What the task requires :: Retype, without any change, the part of the items below that opens with the line containing "This screenshot has width=1288, height=927." and closes with the line containing "Action: (1218, 58)", including both of those lines.

Provided information ::

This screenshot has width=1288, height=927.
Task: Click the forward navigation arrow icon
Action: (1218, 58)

...

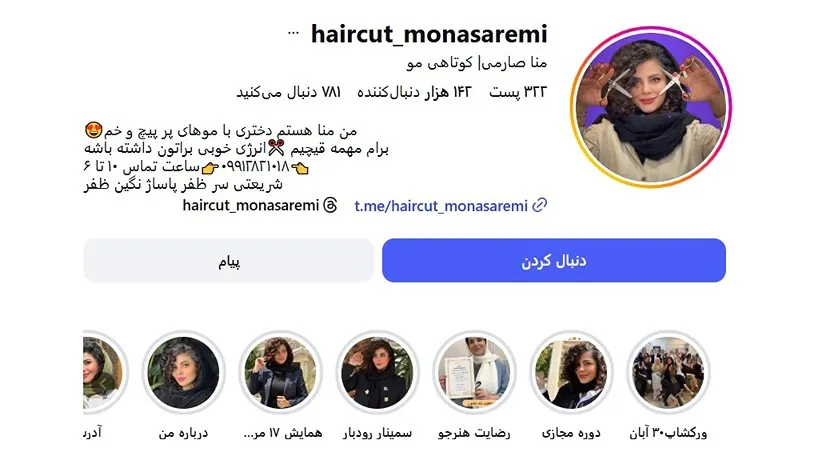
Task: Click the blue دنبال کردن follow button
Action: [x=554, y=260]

Solution ::
This screenshot has width=1288, height=927.
Task: Click the forward navigation arrow icon
Action: (1218, 58)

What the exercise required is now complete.